The Senate took up and unanimously approved changes to the state’s civil forfeiture provisions Friday. The proposal raises the threshold for law enforcement to seize someone’s assets.
For Sen. Jeff Brandes (R-St. Petersburg) the problems with civil asset forfeiture are pretty obvious.
“Under current law government can seize assets without actually making an arrest of a person, and I think people are just generally shocked by that fact,” he says. “How can the government take something from a Floridian—from a citizen—without charging them with a crime?”
The so-called War on Drugs provides the pretext for many asset seizures, but the legal justifications require a bit of fancy footwork. Rather than arresting a person, the law enforcement agency arrests the person’s property. This gives the agency two advantages. First, it undermines criminal activity by taking away the proceeds of breaking the law—things like money, jewelry, and cars. Second, because the seized asset is property, the case plays out in civil court where there’s no guarantee of counsel.
“This is a tool that was designed to go after drug lords,” Brandes explains, “and what happens when the airplane comes with cocaine—full of cocaine comes and lands in a swamp, right?”
But the provisions have come under fire in recent years because they’ve been used for much smaller seizures. And it’s not always clear how much agencies are seizing or where the funds are going.

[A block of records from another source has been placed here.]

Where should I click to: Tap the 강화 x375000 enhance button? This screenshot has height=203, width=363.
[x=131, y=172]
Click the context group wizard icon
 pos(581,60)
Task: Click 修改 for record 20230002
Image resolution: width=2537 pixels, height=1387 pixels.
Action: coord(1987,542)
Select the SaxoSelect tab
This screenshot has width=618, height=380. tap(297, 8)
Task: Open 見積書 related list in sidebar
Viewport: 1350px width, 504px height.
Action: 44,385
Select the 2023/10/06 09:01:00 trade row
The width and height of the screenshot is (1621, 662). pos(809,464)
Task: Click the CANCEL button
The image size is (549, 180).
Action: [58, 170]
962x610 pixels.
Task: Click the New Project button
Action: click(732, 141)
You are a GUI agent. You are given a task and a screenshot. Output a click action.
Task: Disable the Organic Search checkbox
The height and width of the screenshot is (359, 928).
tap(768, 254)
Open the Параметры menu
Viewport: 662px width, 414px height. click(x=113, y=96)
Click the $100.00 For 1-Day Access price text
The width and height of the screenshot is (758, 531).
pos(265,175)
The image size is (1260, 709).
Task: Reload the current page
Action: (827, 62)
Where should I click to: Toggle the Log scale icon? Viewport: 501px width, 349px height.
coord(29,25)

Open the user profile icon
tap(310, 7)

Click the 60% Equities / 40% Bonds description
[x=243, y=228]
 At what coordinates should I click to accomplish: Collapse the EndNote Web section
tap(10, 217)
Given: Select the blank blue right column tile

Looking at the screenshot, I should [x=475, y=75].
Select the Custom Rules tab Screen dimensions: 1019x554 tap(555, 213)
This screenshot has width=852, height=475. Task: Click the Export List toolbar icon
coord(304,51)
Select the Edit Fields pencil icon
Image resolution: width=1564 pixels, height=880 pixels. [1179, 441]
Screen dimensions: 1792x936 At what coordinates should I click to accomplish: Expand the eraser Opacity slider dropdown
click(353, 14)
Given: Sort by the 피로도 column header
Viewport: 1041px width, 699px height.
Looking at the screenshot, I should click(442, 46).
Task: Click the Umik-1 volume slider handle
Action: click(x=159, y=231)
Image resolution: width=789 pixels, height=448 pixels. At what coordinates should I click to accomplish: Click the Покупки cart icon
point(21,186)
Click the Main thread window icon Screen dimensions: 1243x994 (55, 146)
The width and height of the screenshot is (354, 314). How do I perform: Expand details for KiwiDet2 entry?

“One of the things that the OPPAGA report—our office of analytics for the Legislature—determined was that there was no transparency,” Brandes says. “Nobody, most of the law enforcement agencies that they reviewed didn’t know where the money was going, couldn’t clearly show how it was spent, there was no standardization, some were not even sure who had to sign off on final forfeiture actions. So it was really a glaring error on just keeping the books on civil forfeiture.”
This is the second year Brandes is working on changes and he’s been pushing a simple formula: no seizure without an arrest and no forfeiture without a criminal conviction.
Law enforcement officials say this would gut an important tool, and they’ve pushed back on criticisms. But now it appears they’ve found some common ground.
“You know there’s an adage that you don’t need to be sick to get better,” Pinellas County Sheriff Bob Gualtieri says.
He chairs the Florida Sheriff Association’s legislative committee. Under the compromise measure seizures will, for the most part, require an arrest. But rather than requiring a criminal conviction to take ownership of seized property the case will stay in civil court, and the agency will have to meet a higher burden of proof—the same one required in criminal cases.
“Under the new law it raises the bar just up a little bit more,” Gualteiri says, “and instead of proving by clear and convincing evidence, we have to prove beyond a reasonable doubt that this is proceeds of crime or something used in committing crime.”
“So I don’t think it’s any big deal,” he says, “and I think that as long as we do what we’re supposed to do and make good cases we can meet that burden and there’s no issue.”
Brandes’ measure increases the amount of forfeiture funds earmarked for charity from fifteen to twenty five percent. It also incorporates transparency provisions from a measure offered by Sen. Aaron Bean (R-Fernandina Beach). Those portions require written procedures, annual reporting, and the approval of the agency head before a forfeiture case begins.